James Kwak writes,

In short, we need a system for risk weighting that is harder to “game” than the current one – and a set of regulators who will enforce it. Given how long Basel II has been going on, and what it has come up with, this is asking for a lot.

For more than twenty years, ever since Basel I, a group of economists called the Shadow Regulatory Committee has been skeptical of the risk-bucket approach. One problem is that risk is more complicated than in any scheme that can be captured by arbitrary risk buckets. A second problem is that regulators necessarily react slowly, particularly in the case of the Basel Accords, where the goal is international harmonization, which slows down the adjustment process considerably. As a result, what I call the regulatory chess game is stacked against the regulators. The private sector can adapt to game the system faster than the regulators can react.

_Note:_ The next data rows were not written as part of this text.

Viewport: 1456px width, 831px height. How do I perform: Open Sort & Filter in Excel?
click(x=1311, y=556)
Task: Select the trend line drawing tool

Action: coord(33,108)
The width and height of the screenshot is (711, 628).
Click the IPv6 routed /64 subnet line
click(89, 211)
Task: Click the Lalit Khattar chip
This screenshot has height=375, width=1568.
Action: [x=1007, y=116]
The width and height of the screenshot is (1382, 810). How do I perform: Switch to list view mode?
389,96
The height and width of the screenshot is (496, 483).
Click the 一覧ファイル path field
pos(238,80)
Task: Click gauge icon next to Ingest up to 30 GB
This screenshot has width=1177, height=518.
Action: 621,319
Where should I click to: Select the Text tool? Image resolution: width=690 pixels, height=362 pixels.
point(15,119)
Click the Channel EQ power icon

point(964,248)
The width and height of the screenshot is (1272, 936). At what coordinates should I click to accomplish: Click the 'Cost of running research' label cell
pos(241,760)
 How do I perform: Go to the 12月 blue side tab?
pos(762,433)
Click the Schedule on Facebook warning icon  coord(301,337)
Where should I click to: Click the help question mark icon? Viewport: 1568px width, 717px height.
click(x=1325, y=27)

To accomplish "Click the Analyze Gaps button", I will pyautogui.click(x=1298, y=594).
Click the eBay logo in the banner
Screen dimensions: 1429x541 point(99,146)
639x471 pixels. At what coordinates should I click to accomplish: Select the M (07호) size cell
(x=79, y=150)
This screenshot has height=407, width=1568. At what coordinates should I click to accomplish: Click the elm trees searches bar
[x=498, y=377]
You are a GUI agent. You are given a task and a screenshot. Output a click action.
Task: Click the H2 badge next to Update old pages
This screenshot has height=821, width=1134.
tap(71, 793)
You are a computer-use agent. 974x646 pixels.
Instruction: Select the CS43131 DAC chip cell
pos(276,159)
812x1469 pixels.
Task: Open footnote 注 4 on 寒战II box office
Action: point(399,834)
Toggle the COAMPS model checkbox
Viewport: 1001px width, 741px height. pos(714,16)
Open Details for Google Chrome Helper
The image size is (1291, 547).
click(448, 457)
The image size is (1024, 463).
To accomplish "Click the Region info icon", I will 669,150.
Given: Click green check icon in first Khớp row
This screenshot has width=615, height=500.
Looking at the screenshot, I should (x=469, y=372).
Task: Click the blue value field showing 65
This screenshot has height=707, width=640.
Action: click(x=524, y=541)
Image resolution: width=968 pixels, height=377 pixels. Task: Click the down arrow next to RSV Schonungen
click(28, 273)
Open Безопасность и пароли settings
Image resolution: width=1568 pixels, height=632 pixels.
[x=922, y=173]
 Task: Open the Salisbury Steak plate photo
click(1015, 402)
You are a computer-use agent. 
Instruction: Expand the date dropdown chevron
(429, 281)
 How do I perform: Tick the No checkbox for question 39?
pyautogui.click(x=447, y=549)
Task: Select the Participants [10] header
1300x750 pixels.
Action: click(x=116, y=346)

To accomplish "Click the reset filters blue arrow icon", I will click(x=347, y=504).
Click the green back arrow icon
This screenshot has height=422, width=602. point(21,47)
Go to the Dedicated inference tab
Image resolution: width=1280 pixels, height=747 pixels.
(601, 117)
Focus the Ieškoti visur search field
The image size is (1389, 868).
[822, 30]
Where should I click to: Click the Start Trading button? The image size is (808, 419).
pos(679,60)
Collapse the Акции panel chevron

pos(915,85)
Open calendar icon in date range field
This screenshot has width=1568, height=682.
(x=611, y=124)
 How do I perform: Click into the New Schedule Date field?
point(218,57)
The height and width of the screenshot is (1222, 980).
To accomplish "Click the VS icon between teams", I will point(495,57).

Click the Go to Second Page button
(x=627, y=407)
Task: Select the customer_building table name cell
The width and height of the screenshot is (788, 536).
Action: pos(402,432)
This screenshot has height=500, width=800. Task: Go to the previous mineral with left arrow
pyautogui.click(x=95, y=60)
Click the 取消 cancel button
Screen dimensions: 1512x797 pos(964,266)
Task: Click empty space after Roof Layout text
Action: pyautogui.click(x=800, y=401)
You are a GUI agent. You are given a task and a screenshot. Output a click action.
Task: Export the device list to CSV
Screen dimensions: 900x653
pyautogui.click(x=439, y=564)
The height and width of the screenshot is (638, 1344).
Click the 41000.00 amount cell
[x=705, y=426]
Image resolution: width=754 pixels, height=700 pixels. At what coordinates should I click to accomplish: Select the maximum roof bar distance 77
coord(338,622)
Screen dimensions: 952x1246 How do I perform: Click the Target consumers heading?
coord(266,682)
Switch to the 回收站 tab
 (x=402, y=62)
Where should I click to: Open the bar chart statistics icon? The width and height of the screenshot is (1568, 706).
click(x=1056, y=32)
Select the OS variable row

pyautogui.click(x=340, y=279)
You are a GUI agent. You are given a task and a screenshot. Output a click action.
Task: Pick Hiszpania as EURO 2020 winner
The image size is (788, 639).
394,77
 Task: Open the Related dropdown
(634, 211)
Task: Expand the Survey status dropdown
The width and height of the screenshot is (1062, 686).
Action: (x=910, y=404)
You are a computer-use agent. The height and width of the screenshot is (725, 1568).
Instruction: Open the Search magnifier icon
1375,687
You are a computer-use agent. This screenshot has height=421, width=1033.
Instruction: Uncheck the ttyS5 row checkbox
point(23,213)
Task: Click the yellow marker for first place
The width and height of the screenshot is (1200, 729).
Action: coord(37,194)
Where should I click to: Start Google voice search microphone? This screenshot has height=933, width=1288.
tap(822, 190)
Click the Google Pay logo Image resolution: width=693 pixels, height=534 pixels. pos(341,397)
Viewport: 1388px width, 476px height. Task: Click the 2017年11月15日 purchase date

The Shadow Regulatory Committee’s economists want to require banks to issue subordinated debt, meaning debt that it is at risk if the bank is insolvent. The thinking is that the price of that debt can serve as a market indicator of the bank’s solvency. A similar idea is to use the price of credit default swaps on bank debt to serve that purpose.

My guess is that subordinated debt would not prove to be a panacea. There will turn out to be unforeseen contingencies in which the subordinated debt fails to act as a timely signal and/or becomes a complicating factor at the point of crisis. But there is no perfect regulatory solution, and we probably need a portfolio of approaches to dealing with safety and soundness.